YOUR INSTRUCTIONS: Copy out all the data, word for word.

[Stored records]
····················
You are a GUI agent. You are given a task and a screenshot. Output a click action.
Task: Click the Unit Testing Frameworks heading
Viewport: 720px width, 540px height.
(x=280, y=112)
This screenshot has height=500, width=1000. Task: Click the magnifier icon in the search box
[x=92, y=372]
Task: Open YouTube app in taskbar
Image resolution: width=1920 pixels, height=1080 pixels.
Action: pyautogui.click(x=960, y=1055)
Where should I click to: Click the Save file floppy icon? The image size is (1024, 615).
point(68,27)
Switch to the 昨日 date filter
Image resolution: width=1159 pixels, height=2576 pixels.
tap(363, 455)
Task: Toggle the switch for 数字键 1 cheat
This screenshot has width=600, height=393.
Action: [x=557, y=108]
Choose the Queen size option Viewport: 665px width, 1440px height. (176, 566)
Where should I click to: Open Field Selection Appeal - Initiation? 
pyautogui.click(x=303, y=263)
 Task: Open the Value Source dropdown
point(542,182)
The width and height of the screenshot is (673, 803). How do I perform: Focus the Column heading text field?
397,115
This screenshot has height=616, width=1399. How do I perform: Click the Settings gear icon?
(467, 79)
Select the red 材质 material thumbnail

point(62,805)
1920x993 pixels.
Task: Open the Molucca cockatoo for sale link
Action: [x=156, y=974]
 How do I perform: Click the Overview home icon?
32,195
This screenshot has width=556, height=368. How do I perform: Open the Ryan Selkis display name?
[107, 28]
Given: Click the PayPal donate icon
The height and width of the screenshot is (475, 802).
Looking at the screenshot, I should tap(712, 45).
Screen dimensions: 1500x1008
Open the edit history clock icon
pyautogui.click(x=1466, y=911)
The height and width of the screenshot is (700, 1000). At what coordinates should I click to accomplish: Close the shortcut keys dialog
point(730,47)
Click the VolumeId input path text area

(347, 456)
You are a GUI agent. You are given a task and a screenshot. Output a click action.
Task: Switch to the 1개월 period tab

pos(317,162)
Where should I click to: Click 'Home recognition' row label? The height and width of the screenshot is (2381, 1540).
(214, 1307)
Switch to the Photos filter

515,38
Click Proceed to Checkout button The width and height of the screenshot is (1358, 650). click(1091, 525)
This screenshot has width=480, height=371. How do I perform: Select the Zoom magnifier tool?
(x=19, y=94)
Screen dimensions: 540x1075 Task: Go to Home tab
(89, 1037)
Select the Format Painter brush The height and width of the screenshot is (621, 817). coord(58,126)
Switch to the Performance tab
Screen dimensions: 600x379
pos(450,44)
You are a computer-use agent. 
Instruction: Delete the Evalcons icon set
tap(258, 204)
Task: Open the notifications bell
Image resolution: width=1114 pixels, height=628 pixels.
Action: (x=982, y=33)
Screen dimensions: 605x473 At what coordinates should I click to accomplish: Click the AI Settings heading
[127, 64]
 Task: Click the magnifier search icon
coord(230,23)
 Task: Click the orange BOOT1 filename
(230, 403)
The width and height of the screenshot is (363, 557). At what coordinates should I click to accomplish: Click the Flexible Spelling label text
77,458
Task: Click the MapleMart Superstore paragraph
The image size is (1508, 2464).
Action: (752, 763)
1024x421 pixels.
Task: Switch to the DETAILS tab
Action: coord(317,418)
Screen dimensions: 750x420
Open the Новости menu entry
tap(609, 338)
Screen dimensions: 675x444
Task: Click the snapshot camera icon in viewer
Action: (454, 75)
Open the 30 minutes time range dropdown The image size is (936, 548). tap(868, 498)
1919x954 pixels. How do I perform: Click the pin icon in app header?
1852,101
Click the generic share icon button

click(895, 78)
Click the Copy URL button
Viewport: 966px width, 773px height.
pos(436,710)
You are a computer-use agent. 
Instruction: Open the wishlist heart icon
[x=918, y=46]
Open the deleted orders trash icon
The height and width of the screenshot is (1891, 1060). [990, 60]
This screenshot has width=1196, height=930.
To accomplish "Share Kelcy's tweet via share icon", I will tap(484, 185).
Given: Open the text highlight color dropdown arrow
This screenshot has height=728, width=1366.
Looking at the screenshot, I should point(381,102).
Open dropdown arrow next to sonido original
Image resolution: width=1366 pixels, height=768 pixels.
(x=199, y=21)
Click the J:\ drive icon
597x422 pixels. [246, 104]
····················
RESPONSE FOR THIS EXERCISE:
You are a GUI agent. You are given a task and a screenshot. Output a click action.
Task: Click the Unit Testing Frameworks heading
Viewport: 720px width, 540px height.
(x=280, y=112)
This screenshot has height=500, width=1000. Task: Click the magnifier icon in the search box
[x=92, y=372]
Task: Open YouTube app in taskbar
Image resolution: width=1920 pixels, height=1080 pixels.
Action: pyautogui.click(x=960, y=1055)
Where should I click to: Click the Save file floppy icon? The image size is (1024, 615).
point(68,27)
Switch to the 昨日 date filter
Image resolution: width=1159 pixels, height=2576 pixels.
tap(363, 455)
Task: Toggle the switch for 数字键 1 cheat
This screenshot has width=600, height=393.
Action: [x=557, y=108]
Choose the Queen size option Viewport: 665px width, 1440px height. (176, 566)
Where should I click to: Open Field Selection Appeal - Initiation? 
pyautogui.click(x=303, y=263)
 Task: Open the Value Source dropdown
point(542,182)
The width and height of the screenshot is (673, 803). How do I perform: Focus the Column heading text field?
397,115
This screenshot has height=616, width=1399. How do I perform: Click the Settings gear icon?
(467, 79)
Select the red 材质 material thumbnail

point(62,805)
1920x993 pixels.
Task: Open the Molucca cockatoo for sale link
Action: [x=156, y=974]
 How do I perform: Click the Overview home icon?
32,195
This screenshot has width=556, height=368. How do I perform: Open the Ryan Selkis display name?
[107, 28]
Given: Click the PayPal donate icon
The height and width of the screenshot is (475, 802).
Looking at the screenshot, I should tap(712, 45).
Screen dimensions: 1500x1008
Open the edit history clock icon
pyautogui.click(x=1466, y=911)
The height and width of the screenshot is (700, 1000). At what coordinates should I click to accomplish: Close the shortcut keys dialog
point(730,47)
Click the VolumeId input path text area

(347, 456)
You are a GUI agent. You are given a task and a screenshot. Output a click action.
Task: Switch to the 1개월 period tab

pos(317,162)
Where should I click to: Click 'Home recognition' row label? The height and width of the screenshot is (2381, 1540).
(214, 1307)
Switch to the Photos filter

515,38
Click Proceed to Checkout button The width and height of the screenshot is (1358, 650). click(1091, 525)
This screenshot has width=480, height=371. How do I perform: Select the Zoom magnifier tool?
(x=19, y=94)
Screen dimensions: 540x1075 Task: Go to Home tab
(89, 1037)
Select the Format Painter brush The height and width of the screenshot is (621, 817). coord(58,126)
Switch to the Performance tab
Screen dimensions: 600x379
pos(450,44)
You are a computer-use agent. 
Instruction: Delete the Evalcons icon set
tap(258, 204)
Task: Open the notifications bell
Image resolution: width=1114 pixels, height=628 pixels.
Action: (x=982, y=33)
Screen dimensions: 605x473 At what coordinates should I click to accomplish: Click the AI Settings heading
[127, 64]
 Task: Click the magnifier search icon
coord(230,23)
 Task: Click the orange BOOT1 filename
(230, 403)
The width and height of the screenshot is (363, 557). At what coordinates should I click to accomplish: Click the Flexible Spelling label text
77,458
Task: Click the MapleMart Superstore paragraph
The image size is (1508, 2464).
Action: (752, 763)
1024x421 pixels.
Task: Switch to the DETAILS tab
Action: coord(317,418)
Screen dimensions: 750x420
Open the Новости menu entry
tap(609, 338)
Screen dimensions: 675x444
Task: Click the snapshot camera icon in viewer
Action: (454, 75)
Open the 30 minutes time range dropdown The image size is (936, 548). tap(868, 498)
1919x954 pixels. How do I perform: Click the pin icon in app header?
1852,101
Click the generic share icon button

click(895, 78)
Click the Copy URL button
Viewport: 966px width, 773px height.
pos(436,710)
You are a computer-use agent. 
Instruction: Open the wishlist heart icon
[x=918, y=46]
Open the deleted orders trash icon
The height and width of the screenshot is (1891, 1060). [990, 60]
This screenshot has width=1196, height=930.
To accomplish "Share Kelcy's tweet via share icon", I will tap(484, 185).
Given: Open the text highlight color dropdown arrow
This screenshot has height=728, width=1366.
Looking at the screenshot, I should point(381,102).
Open dropdown arrow next to sonido original
Image resolution: width=1366 pixels, height=768 pixels.
(x=199, y=21)
Click the J:\ drive icon
597x422 pixels. [246, 104]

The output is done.